╔══
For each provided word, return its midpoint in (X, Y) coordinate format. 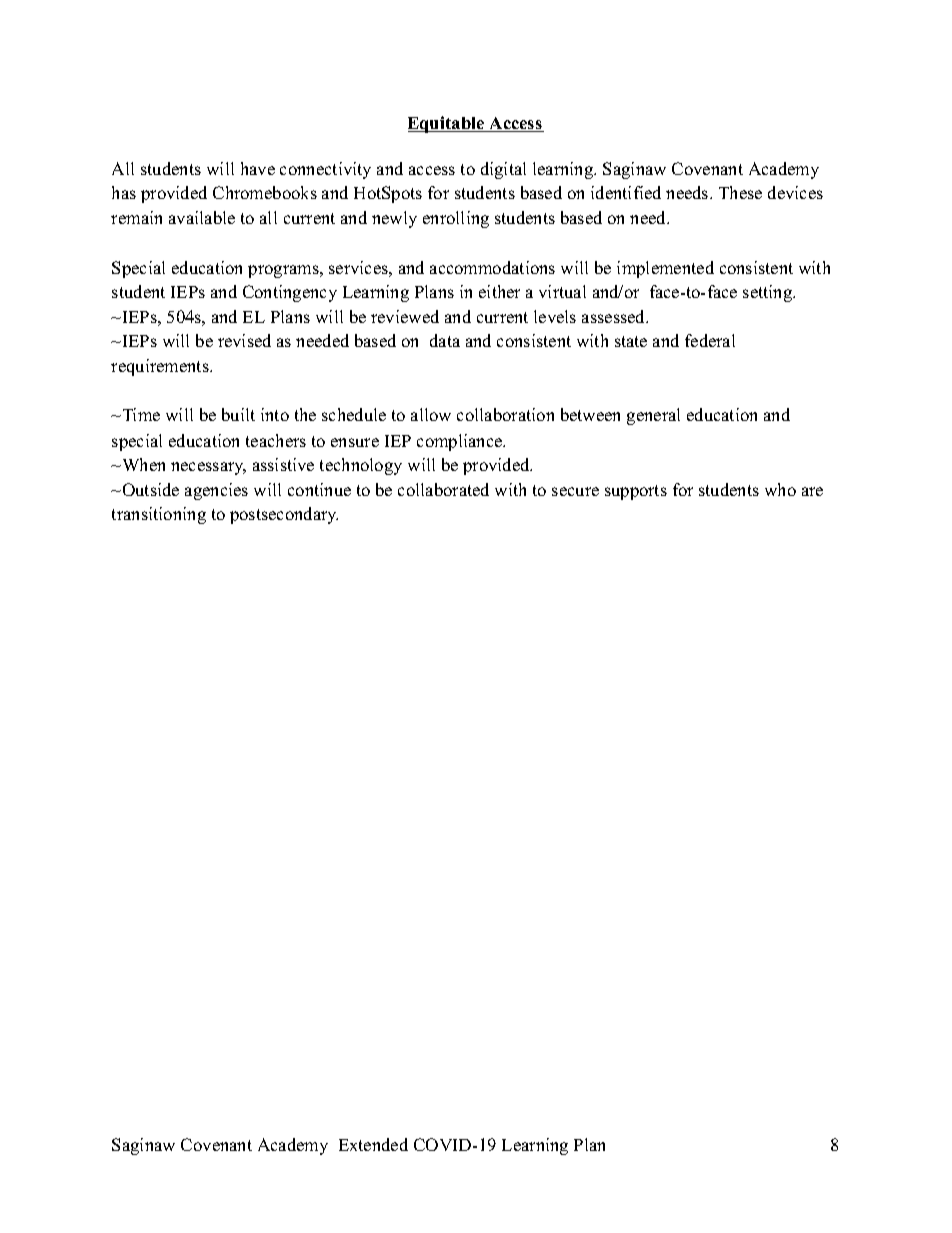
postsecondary (284, 515)
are (812, 491)
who (780, 489)
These (740, 192)
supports (636, 492)
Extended (373, 1144)
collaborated (443, 489)
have (258, 168)
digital (503, 170)
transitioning (159, 515)
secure (575, 491)
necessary (208, 468)
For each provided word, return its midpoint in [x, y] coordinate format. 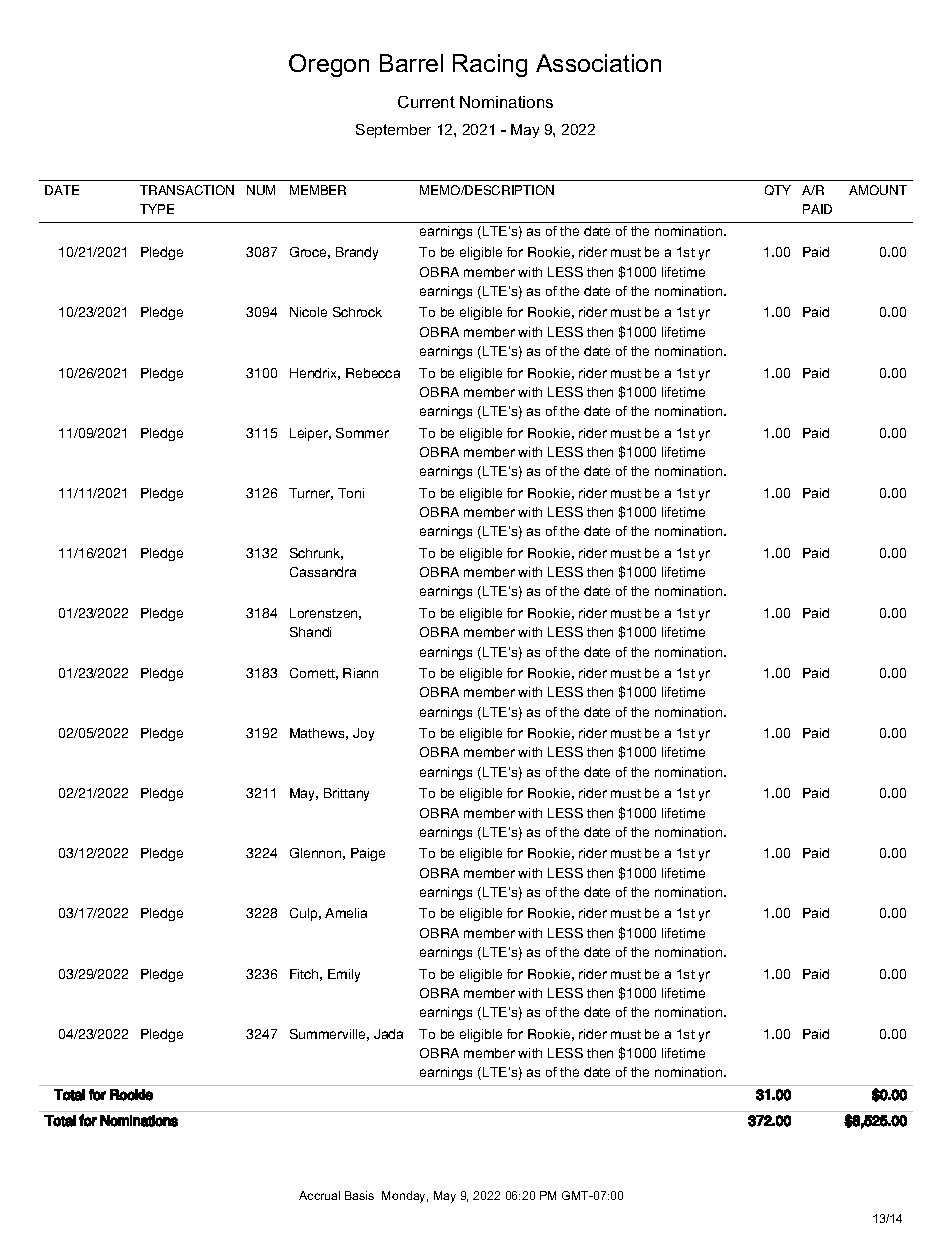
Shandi [310, 632]
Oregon [329, 65]
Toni [351, 493]
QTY [778, 190]
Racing [490, 65]
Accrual [319, 1195]
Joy [363, 734]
╚══
# [Task prompt]
Reproduce every one of the records above word for word, leaving out the pictures.

# [Result below]
For each provided word, return its midpoint in (X, Y) coordinate format. 
postsecondary (284, 515)
are (812, 491)
who (780, 489)
These (740, 192)
supports (636, 492)
Extended (373, 1144)
collaborated (443, 489)
have (258, 168)
digital (503, 170)
transitioning (159, 515)
secure (575, 491)
necessary (208, 468)
For each provided word, return its midpoint in [x, y] coordinate format. 
Shandi [310, 632]
Oregon [329, 65]
Toni [351, 493]
QTY [778, 190]
Racing [490, 65]
Accrual [319, 1195]
Joy [363, 734]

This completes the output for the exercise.